Juergen Juergen - 2 months ago 22
Markdown Question

regex to encapsule paragraph inside markdown file needed

I am trying to encapsule a limerick (paragraph with escaped line endings / single line breaks) inside some paragraphs of a markdown file.

Example:

Lorem ipsum dolor sit amet, consectetur adipiscing elit.

Sed maximus ut dui non malesuada. Duis ultrices erat quis velit rutrum, a elementum lectus dictum.

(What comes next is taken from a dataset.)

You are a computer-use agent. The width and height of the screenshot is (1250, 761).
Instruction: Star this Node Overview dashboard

There was a young lady named Bright\
who traveled much faster than light.\
She set out one day\
in a relative way,\
and came back the previous night.

Nulla in dapibus erat. Integer sed cursus nunc.

Quisque quis neque orci. Aliquam in leo consectetur, molestie massa quis, pretium nulla.

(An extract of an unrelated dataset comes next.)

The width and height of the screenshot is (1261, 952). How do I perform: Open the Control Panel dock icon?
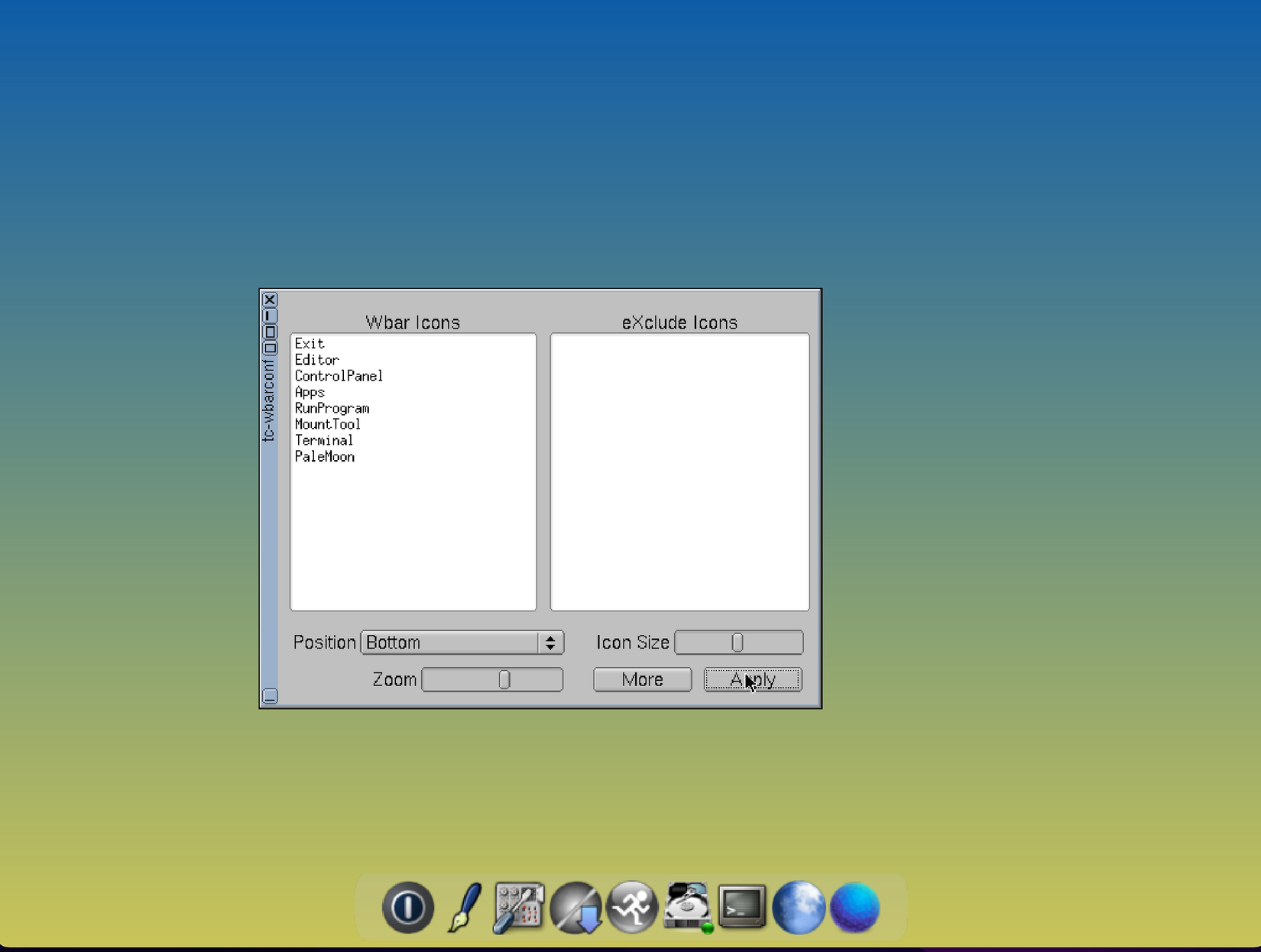[x=519, y=907]
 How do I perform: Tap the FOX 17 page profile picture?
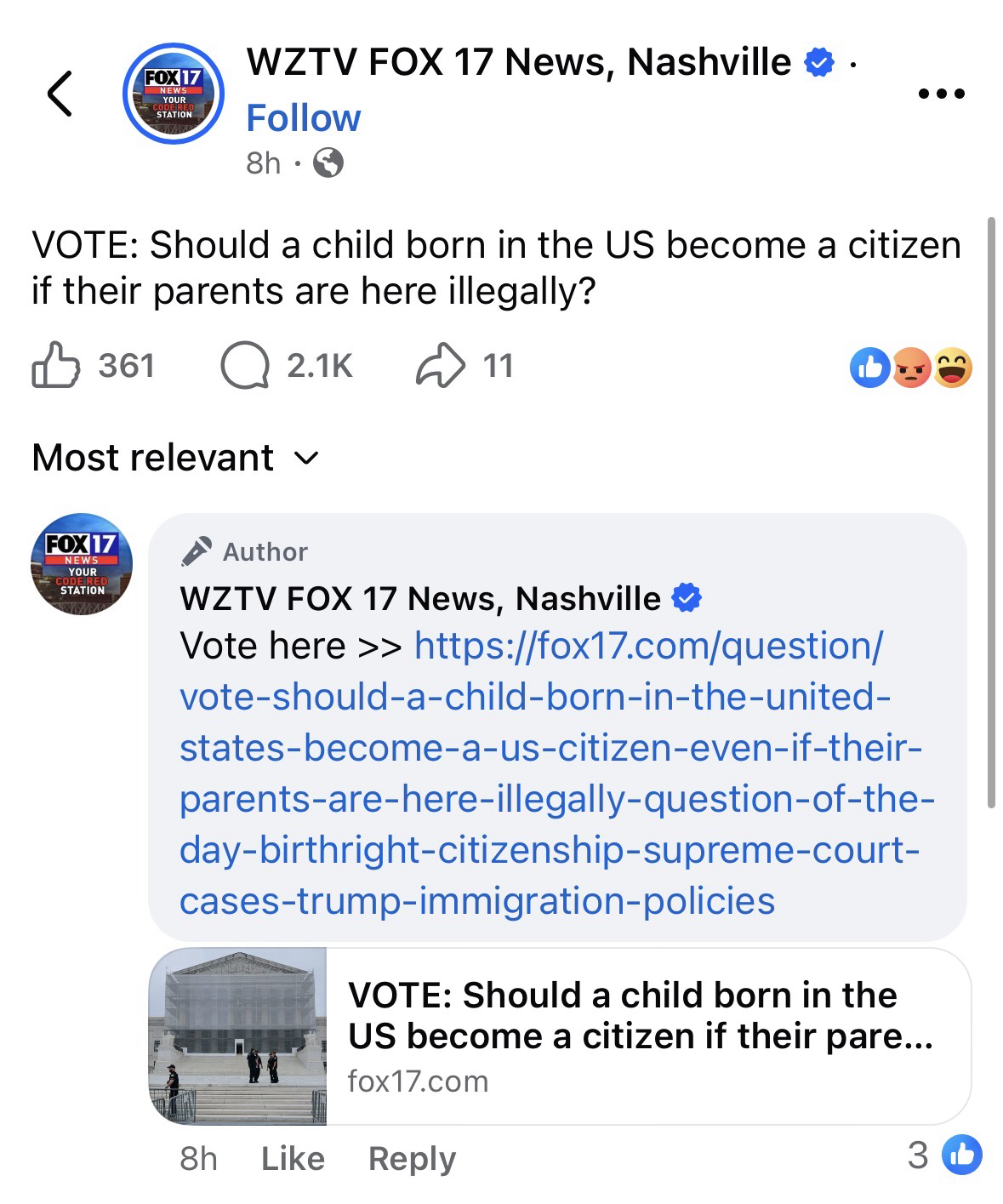pyautogui.click(x=174, y=93)
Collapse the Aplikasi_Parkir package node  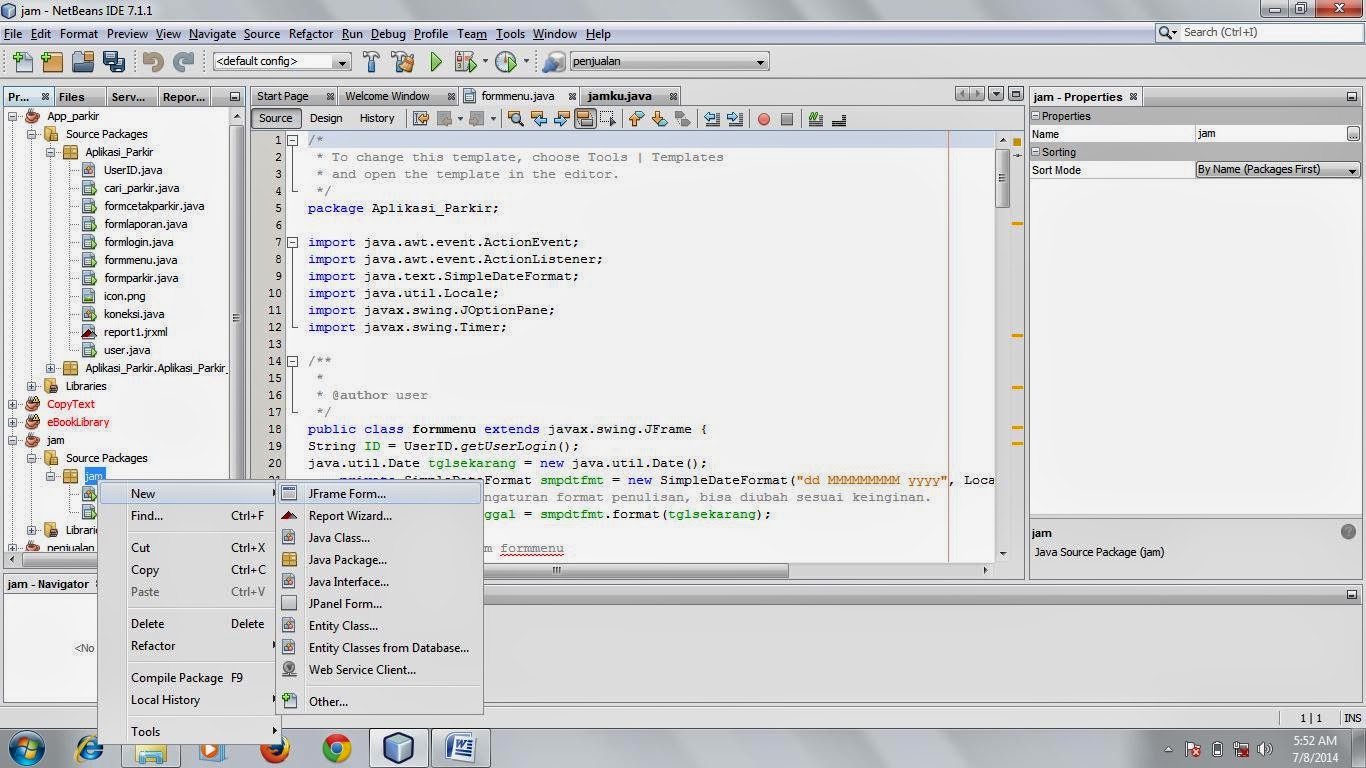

Now, how can I achieve this:

Lorem ipsum dolor sit amet, consectetur adipiscing elit.

Sed maximus ut dui non malesuada. Duis ultrices erat quis velit rutrum, a elementum lectus dictum.

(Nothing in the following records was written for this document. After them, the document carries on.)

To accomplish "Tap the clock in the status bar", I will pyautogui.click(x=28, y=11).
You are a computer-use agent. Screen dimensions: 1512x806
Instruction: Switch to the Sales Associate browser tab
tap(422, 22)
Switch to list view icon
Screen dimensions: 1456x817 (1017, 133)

<tag>There was a young lady named Bright\
who traveled much faster than light.\
She set out one day\
in a relative way,\
and came back the previous night.</tag>

Nulla in dapibus erat. Integer sed cursus nunc.

Quisque quis neque orci. Aliquam in leo consectetur, molestie massa quis, pretium nulla.


I was able to catch the end of the limerick paragraph. But the damn regular expression is too greedy when I use /m and s/ modifiers.

I tried

[^\n]^$.+?\\

^$[^\n].+?\\

^$[^\n].+?\\

^$.^.+?\\.+?[^\\]$


It really drives me nuts.

Answer

It seems that you are trying to match consecutive lines that end with \ except the last line.

You may use

 preg_replace('/^.+\\\\(?:\R.+\\\\)*\R.*/m', '<tag>$0</tag>', $txt)

See this regex demo.

Details:

  • ^ - start of a line
  • .+ - 1 or more chars other than linebreak symbols as many as possible
  • \\ - a literal \
  • (?:\R.+\\)* - 0 or more sequences of:
    • \R - a linebreak
    • .+ - any 1+ chars other than linebreak symbols
    • \\ - a literal \
  • \R.* - a linebreak (\R) and any 0+ chars other than linebreak symbols (up to the end of line).